Objetivo 1:
Responde, según el texto sobre el miedo a la policía:
(a) ¿A qué hora se sitúa la escena supuesta del semáforo?
(b) ¿Qué pasó con el estéreo del auto?
(c) ¿Como quiénes intenta sacar el brazo por la ventanilla?
Objetivo 2: Transcribe sin cambios el fragmento del texto sobre el miedo a la policía que va desde "Listo, ya está, suficiente." hasta "confiar. No sé.".

Viaje al Centro de la Psique

# 7
¡Le tengo miedo a la policía!
PorRodríguez


No sé por qué pero es inmediato. Si un agente o patrullero se posiciona por “x” razón cerca mío, empiezo a experimentar cierto malestar. Una mezcla de incomodidad con impotencia, o algo similar, y finalmente miedo.
Miedo, miedo del más puro y primitivo.
Ese miedo que hiela la sangre y cuello. Como cuando vemos una buena película de terror o de suspenso extremo. Ese miedo sugestivo. Insoportable.

Supongamos que manejo tranquilamente. Voy a una velocidad normal y con una actitud calma. Estoy totalmente sobrio y en mi portadocumentos tengo, al día, todos los requisitos que la ley exige para circular. Son, supongamos, las 4 de la tarde. Me detengo en un semáforo rojo, antes de la senda peatonal, como Dios manda. Y un patrullero, sigilosamente, se detiene justo al lado mío. Yo revoleo la vista y cuando entiendo que se trata de un servidor de la ley, el oficial del lado del acompañante me mira. Nos miramos. Cruzamos miradas. ¿Se entiende?
Listo, ya está, suficiente. ¿No sé por qué? si tengo todo en regla, pero igual me pongo tan incómodo que empiezo a moverme. El oficial sigue mirándome. Quizá el auto sea medio “tumba”, quizá tenga una cara sospechosa, o la barba no sea de confiar. No sé.
Pero con mis movimientos intento mostrar calma. Me hago el relajado, el que no pasa nada. Pero se nota más (o eso creo yo). Intento sacar todo el brazo por la ventanilla, como lo hacen los taxistas, pero queda forzado. Decido mirar al oficial con la lógica: “Como no tengo nada que ocultar te miro, todo bien”. Pero el oficial ni se mosquea, sigue en sus cosas. Entonces le sonrío exageradamente a la nada, miro hacia delante, tomo el volante con ambas manos; intento cantar una canción en mi estéreo imaginario (desde que me lo robaron nunca lo repuse), pero nada. El semáforo sigue rojo, es el rojo más largo de toda mi vida. Vuelvo a mirar al patrullero, ahora los oficiales parecen hablar. Bajo la ventanilla nuevamente, el oficial me mira y yo esbozo un bostezo ficticio. Me sale mal, parezco un pésimo actor, se me ven los hilos. Ese bostezo es el peor actuado en la historia de los bostezos actuados. No aguanto más, pienso en la posibilidad de hablarles, de decirles algo, cualquier cosa. No soporto más esta situación incómoda. Siento que me van a detener, que me van a llevar por averiguación de antecedentes y que, por un traspapeleo, me van a dejar en el calabozo. Encerrado, sin siquiera el derecho a una “llamada”. Pienso; “siempre pasan en rojo y hoy, ahora, justo cuando están al lado mío, deciden respetar la ley”. Es absurdo. Sólo a mi me pasa algo así.

Material de consulta:
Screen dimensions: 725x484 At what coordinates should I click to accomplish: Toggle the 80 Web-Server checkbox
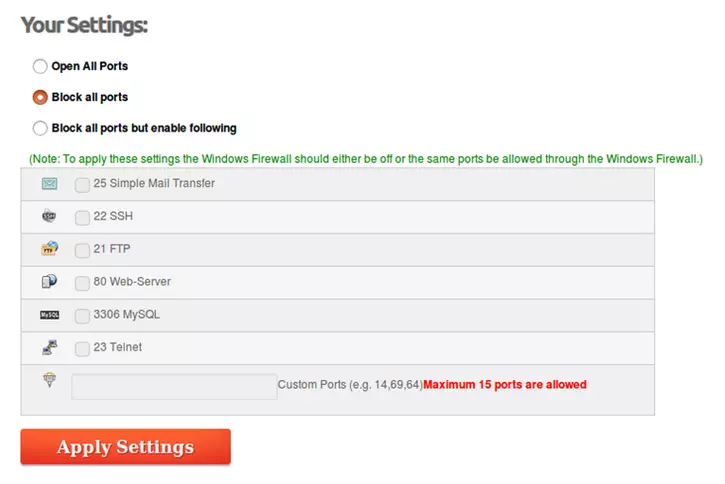click(x=82, y=283)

Respuesta correcta 1:
(a) A las 4 de la tarde.
(b) Se lo robaron y nunca lo repuso.
(c) Como los taxistas.

Respuesta correcta 2:
Listo, ya está, suficiente. ¿No sé por qué? si tengo todo en regla, pero igual me pongo tan incómodo que empiezo a moverme. El oficial sigue mirándome. Quizá el auto sea medio “tumba”, quizá tenga una cara sospechosa, o la barba no sea de confiar. No sé.